** Passage given **

In contrast, waviness is directly related to the free shape of the
wafer because it comprises the medium wavelength surface features
of as-cut wafers. These medium wavelength features are between
about 50 millimeters (2.0 inches) and about 80 millimeters (3.1
inches) on a 200 millimeter (7.9 inch) diameter wafer. For the
present invention, such waviness is defined in the cutting
direction, because waviness occurs primarily in that direction. The
methodology, however, is more generally applicable to analysis in
any direction where waviness is exhibited (e.g., waviness developed
by other processing steps).
Recently, a number of new measurement tools have become available
that are capable of capturing post-polish profiles of wafers as
nanotopography features (e.g., WIS CR83-SQM.RTM., available from
ADE Corporation of Westwood, Mass., U.S.A., NanoMapper.RTM.,
available from ADE Corporation and Magic Mirror.TM. available from
HOLOGENiX of Huntington Beach, Calif., U.S.A.). Because these
instruments use optical principles for surface characterization,
they are capable of recognizing nanotopography features, but are
incapable of identifying waviness of rough, as-cut wafers.

** Record list **
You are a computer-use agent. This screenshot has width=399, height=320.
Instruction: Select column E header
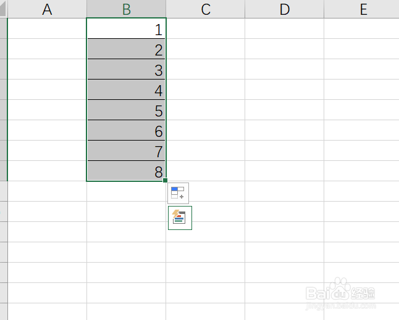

==

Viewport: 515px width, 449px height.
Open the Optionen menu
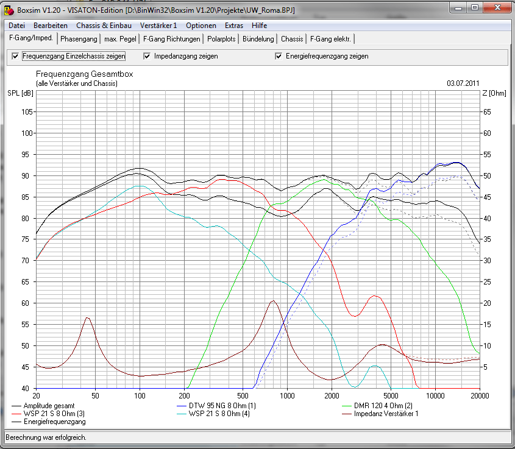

...

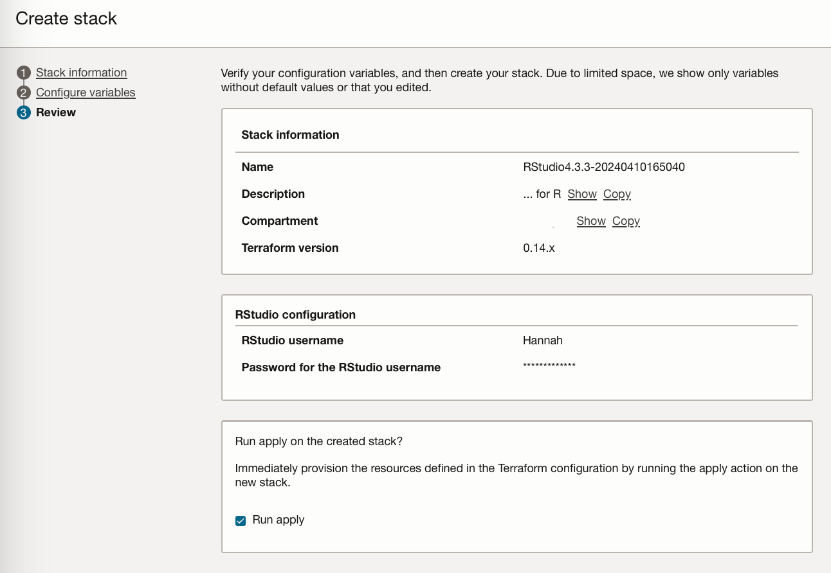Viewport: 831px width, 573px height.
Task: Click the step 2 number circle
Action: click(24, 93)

** Stated task **
Continue the passage on measuring wafer waviness and nanotopography, starting after its final sentence. None of the lines have any bearing on the work here.

** Response to this exercise **
As-cut wafers, those wafers that are sliced from the ingot but not
yet polished, that exhibit waviness may ultimately polish into
either an acceptable wafer shape or an unacceptable wafer shape.
There is no method, however, capable of predicting which wafers
will polish into an acceptable shape and which will not. Because
the steps between wafer cutting and polishing are time-consuming
and costly, a method that could predict whether an as-cut wafer
would include waviness after polishing would allow for selective
polishing of wafers, thereby saving the expense of polishing wafers
that would not ultimately produce a desired result. The method of
the present invention achieves such a result.
SUMMARY OF THE INVENTION
Among the several objects of this invention may be noted the
provision of such a method that estimates the post-polishing
waviness of a wafer from data gathered in an as-cut condition; the
provision of such a methodology that speeds the reaction time to
identify a poorly performing wafer cutting process; the provision
of such a methodology that identifies potentially problematic
wafers for removal from the production stream before lapping and
polishing; the provision of such a methodology that is proactive by
actively seeking to identify problematic wafers earlier in the
wafer production process; and the provision of such a methodology
that creates a bright-line specification for predicting
unacceptable waviness.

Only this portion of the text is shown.